Editor's note: The following commentary was written by Mike Barnett, Director of Pulications for the Texas Farm Bureau and posted on the Texas Agriculture Talks website.

Farm kids are 30 to 50 percent less likely to develop allergies or asthma than their city cousins, two European studies show as published in the New England Journal of Medicine.

That doesn’t surprise me.

Now no study should be taken as gospel, but the farm effect makes a lot of sense.

The theory is time spent outdoors–working with animals and farm dust and all the other activities involved in farm life—exposes farm kids to good bacteria and fungi, building up their immune systems and lessening their chances of getting sick.
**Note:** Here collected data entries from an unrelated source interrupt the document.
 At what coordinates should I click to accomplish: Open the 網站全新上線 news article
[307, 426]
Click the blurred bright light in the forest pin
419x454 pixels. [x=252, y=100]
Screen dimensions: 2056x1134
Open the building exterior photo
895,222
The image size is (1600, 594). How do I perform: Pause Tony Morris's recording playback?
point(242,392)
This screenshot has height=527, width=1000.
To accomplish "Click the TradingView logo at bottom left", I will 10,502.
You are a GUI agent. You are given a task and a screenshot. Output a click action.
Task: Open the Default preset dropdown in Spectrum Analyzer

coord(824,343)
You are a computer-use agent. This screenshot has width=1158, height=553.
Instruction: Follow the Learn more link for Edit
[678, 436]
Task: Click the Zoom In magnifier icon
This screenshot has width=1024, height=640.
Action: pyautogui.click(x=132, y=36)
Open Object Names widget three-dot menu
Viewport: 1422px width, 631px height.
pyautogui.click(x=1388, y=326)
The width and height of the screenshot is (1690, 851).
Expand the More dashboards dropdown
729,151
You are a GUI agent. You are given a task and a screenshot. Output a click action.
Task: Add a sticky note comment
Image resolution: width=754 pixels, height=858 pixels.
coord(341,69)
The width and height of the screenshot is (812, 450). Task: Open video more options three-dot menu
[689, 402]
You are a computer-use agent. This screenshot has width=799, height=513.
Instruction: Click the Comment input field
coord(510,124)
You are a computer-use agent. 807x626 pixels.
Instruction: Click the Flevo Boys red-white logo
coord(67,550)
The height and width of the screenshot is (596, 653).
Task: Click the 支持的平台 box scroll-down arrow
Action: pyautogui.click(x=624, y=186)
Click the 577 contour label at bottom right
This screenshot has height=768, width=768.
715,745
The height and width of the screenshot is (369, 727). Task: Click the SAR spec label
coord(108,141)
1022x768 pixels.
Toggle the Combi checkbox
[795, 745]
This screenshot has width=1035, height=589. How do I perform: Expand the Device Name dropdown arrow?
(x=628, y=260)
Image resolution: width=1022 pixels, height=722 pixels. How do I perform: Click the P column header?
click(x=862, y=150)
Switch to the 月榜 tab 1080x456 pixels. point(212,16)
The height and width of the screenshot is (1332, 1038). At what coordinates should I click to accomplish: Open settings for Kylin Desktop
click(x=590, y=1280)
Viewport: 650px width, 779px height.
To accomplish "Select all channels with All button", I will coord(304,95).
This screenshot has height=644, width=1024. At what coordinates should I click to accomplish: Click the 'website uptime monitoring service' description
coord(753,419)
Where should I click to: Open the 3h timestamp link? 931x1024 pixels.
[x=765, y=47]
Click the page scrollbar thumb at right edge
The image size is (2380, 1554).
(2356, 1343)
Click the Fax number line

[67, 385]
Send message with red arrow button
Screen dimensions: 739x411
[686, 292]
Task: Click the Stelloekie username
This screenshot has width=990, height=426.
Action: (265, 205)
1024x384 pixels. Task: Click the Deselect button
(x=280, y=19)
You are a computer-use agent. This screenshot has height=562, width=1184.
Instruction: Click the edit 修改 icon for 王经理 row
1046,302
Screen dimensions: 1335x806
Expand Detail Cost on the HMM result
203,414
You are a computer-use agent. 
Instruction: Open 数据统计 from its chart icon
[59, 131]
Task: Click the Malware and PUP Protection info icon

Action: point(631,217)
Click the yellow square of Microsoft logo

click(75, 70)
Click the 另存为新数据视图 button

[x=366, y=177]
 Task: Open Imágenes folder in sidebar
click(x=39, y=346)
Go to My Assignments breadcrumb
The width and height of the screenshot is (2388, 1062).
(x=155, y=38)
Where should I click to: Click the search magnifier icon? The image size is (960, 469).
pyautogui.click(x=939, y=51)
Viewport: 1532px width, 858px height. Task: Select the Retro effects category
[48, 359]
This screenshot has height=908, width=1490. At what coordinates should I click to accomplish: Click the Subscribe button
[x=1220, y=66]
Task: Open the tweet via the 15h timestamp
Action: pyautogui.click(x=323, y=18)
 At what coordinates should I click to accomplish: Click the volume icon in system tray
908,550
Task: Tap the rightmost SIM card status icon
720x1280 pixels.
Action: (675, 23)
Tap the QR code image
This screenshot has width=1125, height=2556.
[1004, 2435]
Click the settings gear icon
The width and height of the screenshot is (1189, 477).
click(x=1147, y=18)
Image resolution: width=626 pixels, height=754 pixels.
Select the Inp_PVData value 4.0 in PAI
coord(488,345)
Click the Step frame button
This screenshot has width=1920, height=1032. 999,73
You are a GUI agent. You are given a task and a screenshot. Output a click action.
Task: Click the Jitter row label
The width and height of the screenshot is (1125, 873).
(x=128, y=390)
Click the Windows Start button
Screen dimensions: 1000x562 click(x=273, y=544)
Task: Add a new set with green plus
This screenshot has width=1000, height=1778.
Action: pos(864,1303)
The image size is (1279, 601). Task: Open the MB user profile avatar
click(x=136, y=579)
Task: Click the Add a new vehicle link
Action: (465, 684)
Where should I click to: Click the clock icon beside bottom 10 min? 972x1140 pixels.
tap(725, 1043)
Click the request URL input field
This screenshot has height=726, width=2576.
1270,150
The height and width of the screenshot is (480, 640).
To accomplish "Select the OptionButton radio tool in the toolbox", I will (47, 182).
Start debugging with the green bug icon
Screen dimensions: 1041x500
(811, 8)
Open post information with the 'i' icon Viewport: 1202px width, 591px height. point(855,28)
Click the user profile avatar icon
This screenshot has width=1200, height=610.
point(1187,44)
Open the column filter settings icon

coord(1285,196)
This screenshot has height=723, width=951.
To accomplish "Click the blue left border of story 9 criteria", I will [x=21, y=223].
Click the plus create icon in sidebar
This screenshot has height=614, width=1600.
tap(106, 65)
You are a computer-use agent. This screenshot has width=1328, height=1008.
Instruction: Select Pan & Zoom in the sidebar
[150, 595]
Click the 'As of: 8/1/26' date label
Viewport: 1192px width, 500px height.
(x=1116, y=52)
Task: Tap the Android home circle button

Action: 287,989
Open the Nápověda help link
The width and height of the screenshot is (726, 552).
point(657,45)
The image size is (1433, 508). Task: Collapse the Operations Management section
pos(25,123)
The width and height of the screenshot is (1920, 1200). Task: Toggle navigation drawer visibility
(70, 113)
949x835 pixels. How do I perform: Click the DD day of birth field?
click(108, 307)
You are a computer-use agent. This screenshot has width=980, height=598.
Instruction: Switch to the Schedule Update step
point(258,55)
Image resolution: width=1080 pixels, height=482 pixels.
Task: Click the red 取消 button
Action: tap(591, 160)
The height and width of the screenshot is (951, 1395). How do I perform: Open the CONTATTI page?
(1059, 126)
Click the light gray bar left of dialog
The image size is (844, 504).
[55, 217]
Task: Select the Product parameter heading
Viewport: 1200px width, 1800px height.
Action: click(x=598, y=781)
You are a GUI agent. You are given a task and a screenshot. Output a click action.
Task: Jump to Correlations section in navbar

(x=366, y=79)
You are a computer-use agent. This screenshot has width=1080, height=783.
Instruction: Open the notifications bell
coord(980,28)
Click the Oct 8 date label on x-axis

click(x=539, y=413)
City kids, on the other hand, live fairly antiseptic lives spending much less time outdoors and not getting the exposure to those good “bugs.”

It’s kind of like the “three-second rule” I lived by as a child. It was okay if you dropped food on the floor, picked it up and ate it as long as it hadn’t been there over three seconds. And inside the house was reserved for bad weather. If it wasn’t raining, I was outside. My friends and I must have received a huge dose of healthy microbes because we were rarely sick.

There seems to be magic in fresh air and good bacteria. And as my dad was fond of saying, “hard work never hurt anyone” either.

That’s why country kids are healthier than their city cousins. That’s the theory of the studies, anyway, and I’m sticking to it.